** Task brief **
Begin at the line containing "Click the candle countdown timer 32M 46seg" and end at the final line of the entries. Please reproduce those lines exactly.

** Data **
*-*-*

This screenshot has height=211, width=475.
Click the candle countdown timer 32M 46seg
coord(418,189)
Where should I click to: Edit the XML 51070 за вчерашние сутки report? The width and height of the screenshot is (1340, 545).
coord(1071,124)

*-*-*

** Response to the task **
Click the candle countdown timer 32M 46seg
coord(418,189)
Where should I click to: Edit the XML 51070 за вчерашние сутки report? The width and height of the screenshot is (1340, 545).
coord(1071,124)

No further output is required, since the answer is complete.